Anyways, let’s roll with some impressions:
- First of all IRSPM was a very good and international conference. Internationality often goes hand in hand with a more general, arbitrary, and broader program, which also coincides with (large) size. This is certainly true here because IRSPM IS definitely a big conference, probably one of the biggest in the field of public management. My educated guess says that there were several hundreds of researchers present (maybe between 300 and 500 but don’t nail me on that). Therefore, the presentations and panels necessarily have to be varied and you can easily lose yourself in the sheer amount of possibilites; something that also happened to me at times. But I’m honest here: Sometimes I like the cosy “panic” of sitting in a panel that is coming to and end, and not having a clue where to go and what to do next. Such moments can lead to serendipity by just randomly (and hastingly) chosing a panel, which turns out suprisingly good and insightful.
- How do I know it was a good conference and how do I determine goodness? As alyways I try to use “goodness of fit” indicators. Here the IRSPM scores very well. I detected a RMSEA of 0.038, a SRMR of 0.028, a CFI of 0.952 and a TLI of 0.963. Such values already point to a great goodness. But how can I justify this qualitatively?
- Let me give a brief account of some interesting sessions that still stick in my mind: the first great session was on “Government Corrpution and Global Crisis” and Pablo Sanabria from Colombia gave a great account of what low-level corruption (mainly bribery) in his country looks like. Interestingly, the phenomenon is not as widespread as many might believe: only about 12 percent of the population have experienced bribery. Especially in the big cities (Medellin, Bogota) public and prominent cases of corruption have sensitized the citizens and lead to lower numbers than the national average (especially in Bogota).
- Great stuff was presented in a panel on Innovation in government and public administration. This is really a hot topic right now and terms like co-creation, participation, and co-design appeared everywhere – which is a sign that public agencies have to open up and let citizens have a stronger voice. Especially interesting was Alexandra Collm’s presentation on an open innovation project/idea contest in a big Swiss city. Leassons learned include that the rules of the game need to be specified and communicated clearly from the beginning on. In the said case, the city missed the opportunity (to some extent) and only used a miniscule part of all ideas (3 out of about 1500) – which were complemented by 3 “own” ideas, i. e. propositions by city employees, public managers, and similar internal people.

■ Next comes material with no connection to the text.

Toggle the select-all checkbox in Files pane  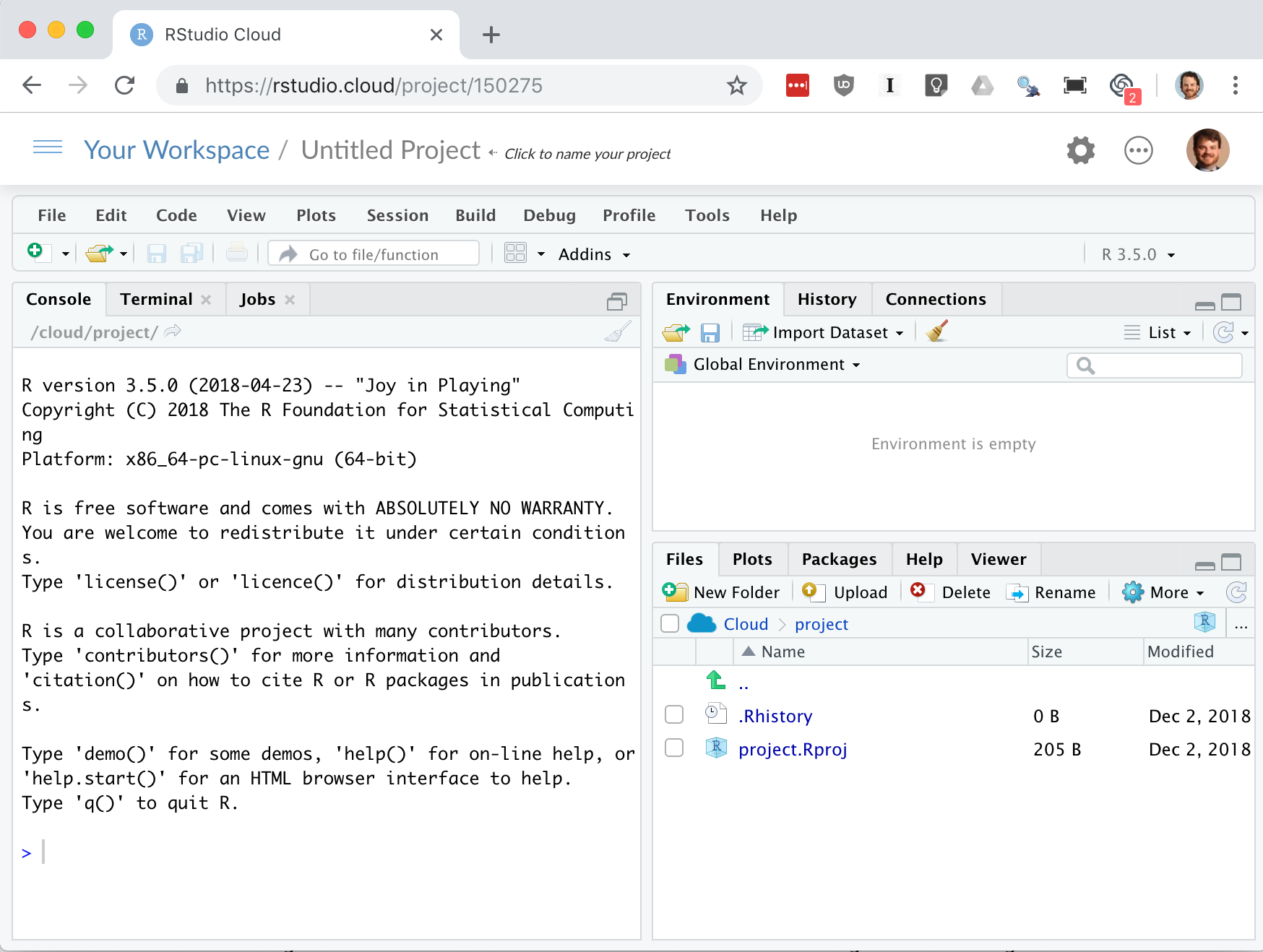[x=669, y=623]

Of course such an approach didn’t please many idea providers and might even scare them away from participating in similar contests in the future. Another interesting fact: the participants in this idea contest – and in similar participation projects as well – are mostly young, i. e. between 20 and 35, male and highly educated. So, only a very small part of the population takes the chance to raise its voice and thus profits from the emerging opportunities (Matthew effect).
- A final sticky moment – the last for this post but more will possibly follow in future posts – I experienced in a panel session on health data sharing between science and public agencies. Often conflicts of interest emerge between these parties. Researchers want as much data as possible but the public agencies are often hesitant to provide them – for reasons of privacy and protection of the individual in terms of not being identifiable. In the discussion after the presentation someone asked why these (public health) data are not made publicly and freely available for everyone to use – of course subject to anonymization… For me there is not one single reason not to do so: (public) health data should definitely be made freely available.